Gruden inherits some potential building blocks on offense in Griffin, tailback Alfred Morris, wide receiver Pierre Garcon and left tackle Trent Williams, but the Redskins’ defense has many players eligible for free agency and faces a makeover. The Redskins are without a first-round draft choice this spring, thanks to their 2012 trade with the St. Louis Rams to move up in the draft order to select Griffin. But their two-year, $36 million salary cap penalty imposed by the NFL at least is expiring and they potentially can bolster their roster for Gruden in free agency.
Gruden has ties to several members of the Redskins organization and was said Wednesday to have emerged as the team’s top choice to replace Shanahan. Gruden worked with Redskins General Manager Bruce Allen with the Buccaneers. Gruden was an assistant coach working for his brother and Allen was the team’s general manager. Redskins secondary coach Raheem Morris and tight ends coach Sean McVay also worked with Gruden in Tampa. McVay and defensive coordinator Jim Haslett worked with him in the UFL.
Gruden arrived in town Tuesday night after interviewing earlier that day with the Tennessee Titans. He had dinner Tuesday with Allen and had his formal interview Wednesday at Redskins Park.
He was the sixth candidate known to have interviewed with the Redskins following offensive coordinators Darrell Bevell of the Seattle Seahawks and Jim Caldwell of the Baltimore Ravens, defensive coordinators Sean McDermott of the Carolina Panthers and Perry Fewell of the New York Giants, and Dallas Cowboys special teams coordinator Rich Bisaccia.
The Redskins had planned to meet with Vanderbilt Coach James Franklin, but he reportedly was offered the coaching job at Penn State. The team also had sought interviews with offensive coordinators Ken Whisenhunt of the San Diego Chargers and Greg Roman of San Francisco 49ers, and defensive coordinators Mike Zimmer of the Bengals and Vic Fangio of the 49ers.

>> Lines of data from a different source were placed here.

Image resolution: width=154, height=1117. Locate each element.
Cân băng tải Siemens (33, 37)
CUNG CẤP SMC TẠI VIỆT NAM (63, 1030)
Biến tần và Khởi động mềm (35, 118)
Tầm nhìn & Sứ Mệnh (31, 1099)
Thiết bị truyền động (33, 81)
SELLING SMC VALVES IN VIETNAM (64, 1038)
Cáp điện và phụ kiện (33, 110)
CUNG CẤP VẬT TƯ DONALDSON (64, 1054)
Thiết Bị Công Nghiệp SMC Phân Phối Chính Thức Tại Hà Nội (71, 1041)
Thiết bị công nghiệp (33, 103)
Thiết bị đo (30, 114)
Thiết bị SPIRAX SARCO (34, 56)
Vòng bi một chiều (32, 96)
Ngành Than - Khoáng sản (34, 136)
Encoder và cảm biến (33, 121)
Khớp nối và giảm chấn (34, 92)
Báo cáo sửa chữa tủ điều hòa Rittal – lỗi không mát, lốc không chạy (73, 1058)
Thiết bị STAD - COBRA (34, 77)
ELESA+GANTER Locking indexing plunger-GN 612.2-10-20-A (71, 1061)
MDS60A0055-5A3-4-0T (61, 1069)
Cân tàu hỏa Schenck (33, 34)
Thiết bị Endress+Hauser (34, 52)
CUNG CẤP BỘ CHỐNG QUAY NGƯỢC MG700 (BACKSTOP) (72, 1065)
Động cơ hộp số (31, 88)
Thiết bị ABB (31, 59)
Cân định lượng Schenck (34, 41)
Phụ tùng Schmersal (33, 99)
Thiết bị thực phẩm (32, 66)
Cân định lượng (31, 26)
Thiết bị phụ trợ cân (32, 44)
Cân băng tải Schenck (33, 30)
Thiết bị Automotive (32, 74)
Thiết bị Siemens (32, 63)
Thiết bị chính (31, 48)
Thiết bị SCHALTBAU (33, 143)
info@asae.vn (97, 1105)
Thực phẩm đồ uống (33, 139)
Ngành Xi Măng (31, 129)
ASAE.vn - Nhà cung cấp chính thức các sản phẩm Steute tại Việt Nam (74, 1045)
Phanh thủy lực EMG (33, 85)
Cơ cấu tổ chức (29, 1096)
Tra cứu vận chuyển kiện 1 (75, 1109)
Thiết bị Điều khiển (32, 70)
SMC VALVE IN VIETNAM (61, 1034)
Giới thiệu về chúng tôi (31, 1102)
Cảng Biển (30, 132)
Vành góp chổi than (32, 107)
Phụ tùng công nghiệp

Gruden was a candidate for the Titans, Vikings and Detroit Lions. Before his interview Wednesday, one person close to the situation said that Gruden seemed to prefer the Titans but the Redskins might make him a financial offer that would be difficult for him to refuse.
Update, 10:32 a.m.:
A five-year deal is highly unusual for a first-time NFL head coach and was a key to getting the deal done. Gruden’s agent, Bob LaMonte, said Gruden’s ties to members of the organization and his desire to work with Redskins quarterback Robert Griffin III also were major factors.
“He had an existing relationship with Bruce,” LaMonte said in a telephone interview. “He had an existing relationship with Haslett. He had an existing relationship with McVay. That certainly played into it. He was intrigued by the talent of the quarterback.”